Q: I keep hearing stories of patients who have insurance, yet their medicines cost them thousands of dollars. How can this be?
A: Let's consider the example of one leukemia drug, Ariad's Iclusig, which carries a list price of about $200,000 a year. We've heard of insured patients who are quoted a price of $40,000. Sounds outrageous, but it's plausible.
First, some basics. Most insurance plans provided through employers or on the individual market cover medications prescribed by physicians or dentists — but the coverage can vary dramatically, especially if the annual deductible hasn't yet been met.
Usually, plans with lower monthly premiums have the highest deductible amounts. A typical plan might have an annual deductible of $2,500, meaning you have to spend that much out of pocket each calendar year before insurance benefits enter the picture.
So, to get back to the example of Iclusig, a pharmacy might quote a price of $40,000 because the deductible hasn't been reached. Or it could be due to the fact that $40,000 is 20 percent of the wholesale price of the drug — and if your insurance requires you to make a 20 percent copay, that would explain it.

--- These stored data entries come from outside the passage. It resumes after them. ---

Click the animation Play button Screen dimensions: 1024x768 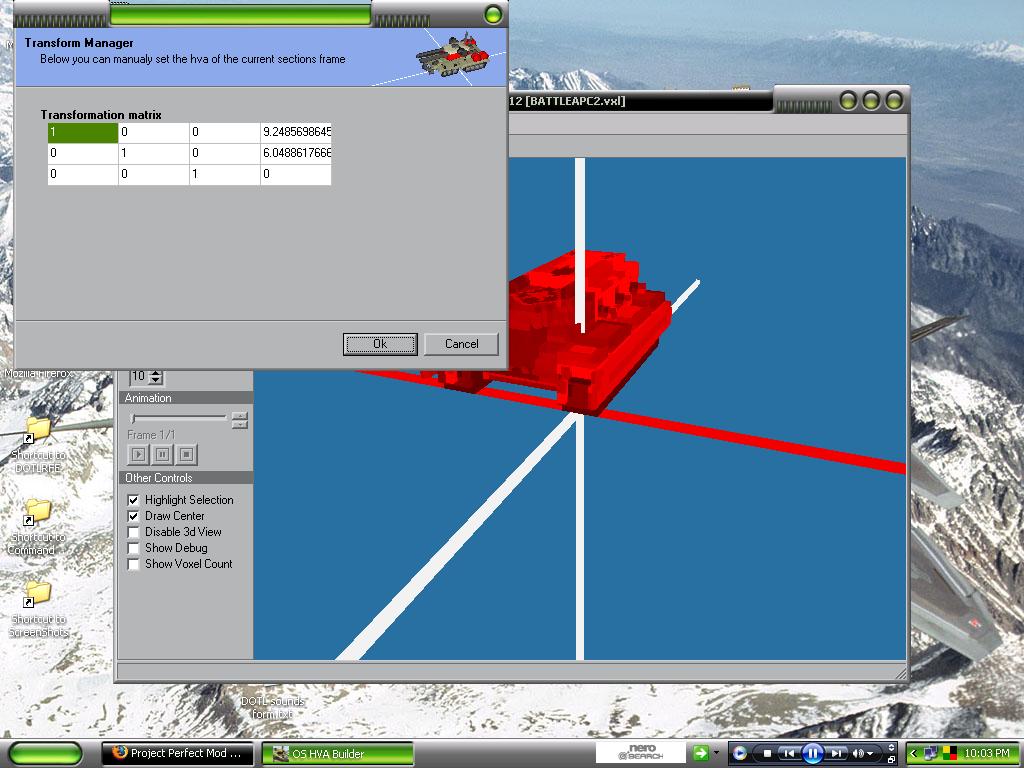tap(138, 455)
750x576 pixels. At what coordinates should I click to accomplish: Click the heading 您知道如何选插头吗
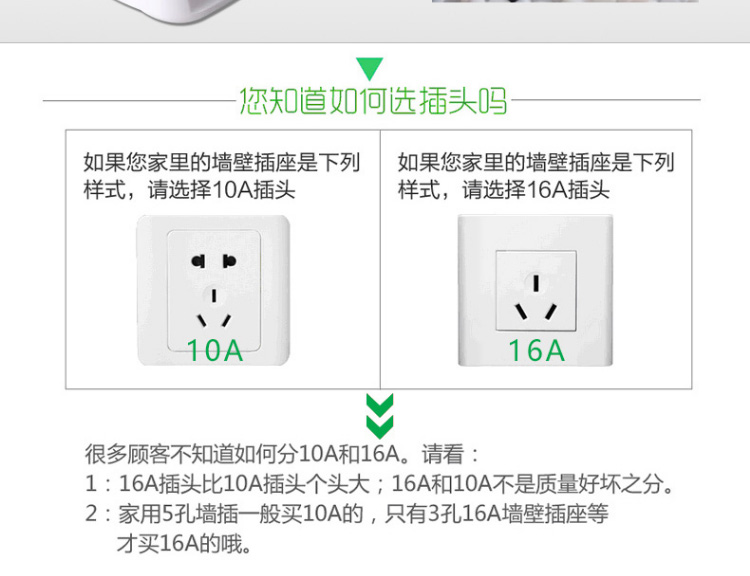click(373, 101)
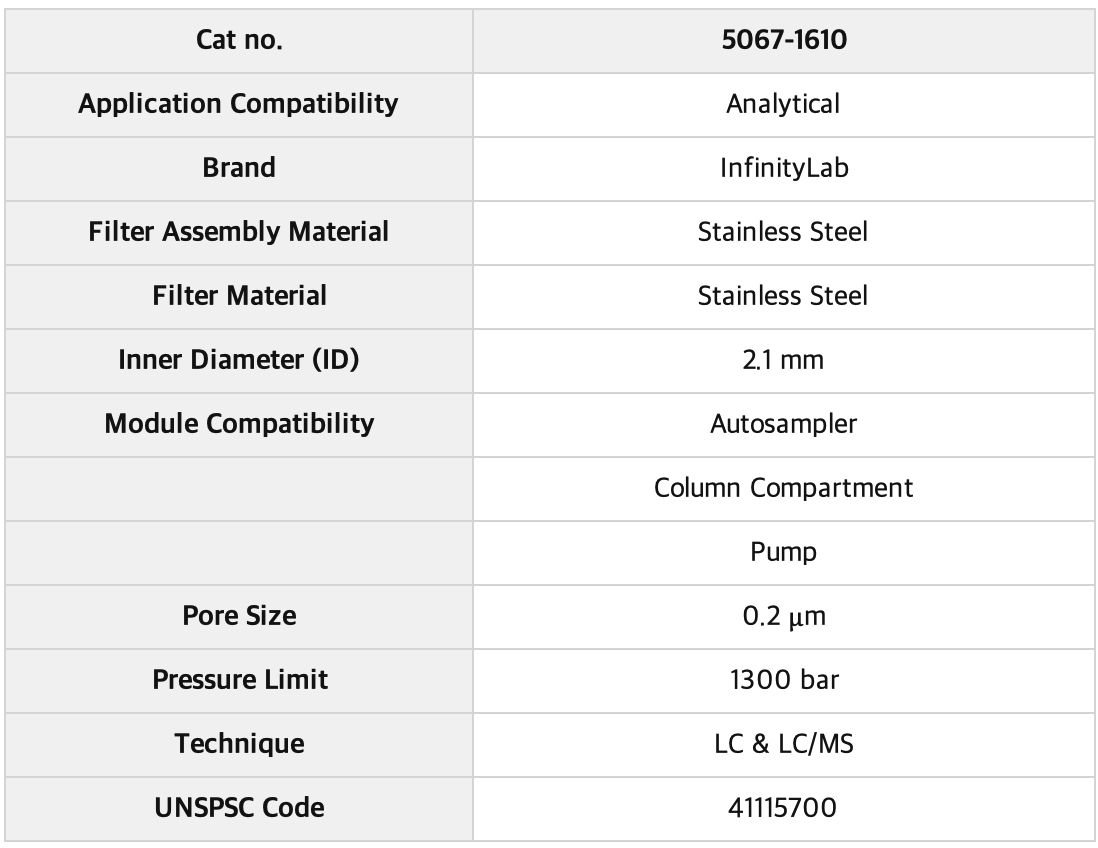Click the Filter Material label
This screenshot has width=1098, height=848.
click(x=239, y=296)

Thanks to the Affordable Care Act (for however long it remains in effect), many policies do have annual out-of-pocket spending maximums, which this year are $7,150 for an individual plan and $14,300 for a family plan.
In some cases, patients can control drug costs by opting for generics.
Let us assume that you have reached the deductible threshold of $2,500, and your insurance benefits are in full force. Now, you walk into the pharmacy with a new prescription and you are told that you can receive the brand-name product for $18 or the equivalent generic one for $6 as your co-payment. Most health insurers negotiate with drug manufacturers to obtain large discounts for medicines (though Medicare is expressly forbidden by Congress from doing so), and the net price that they pay determines what co-pay tier your medicine is in.
For example, consider statins, drugs commonly used to reduce cholesterol levels. The patents have expired on most of the brand-name products and now generic versions are available for most of these following the 20 year period of patent exclusivity. Pfizer's Lipitor is still available as a branded product, but your health insurer wants you to use the less costly generic, so the co-pay tier is used to provide you an incentive for cooperating. The generic equivalent of Lipitor is called atorvastatin and is far cheaper than Lipitor, so, it would be found in tier one, at about $6 for a month's supply (30 tablets). If you still demanded Lipitor, you might be required to pay a tier two co-payment of about $20. If your physician wrote a prescription for another statin for which the insurer negotiated a discount, but it is still more expensive than Lipitor, it would likely be in tier three, at perhaps $35. And if your physician prescribed one of the newer or less common statins that had no discount agreement, the plan expects that you will share in that greater expense to them and your co-pay could be $50 or more.
When there is no generic version, and all of the drugs in a therapeutic category are only available as brand names, the insurer will negotiate with one or perhaps two suppliers to obtain a discount and the lower priced ones will be in co-pay tiers one and two. For example, there are several drugs now on the market for Hepatitis C, and some insurers have agreements for one or two of these products, at the exclusion of the others. As a reward for delivering a high market share, the manufacturer gives a discount (called a rebate) to the insurer. This lowers the price to the insurer and to the patient.
In the Medicaid prescription program, most drugs are available for no co-payment or for a very small standard co-pay. In the more complex Medicare Part D program, it's important to check every year during open enrollment whether the plan you're considering covers the drugs you use, and under which tier. Plans do change their coverages, so you never want to assume that just because you're covered this year, the situation won't change next year.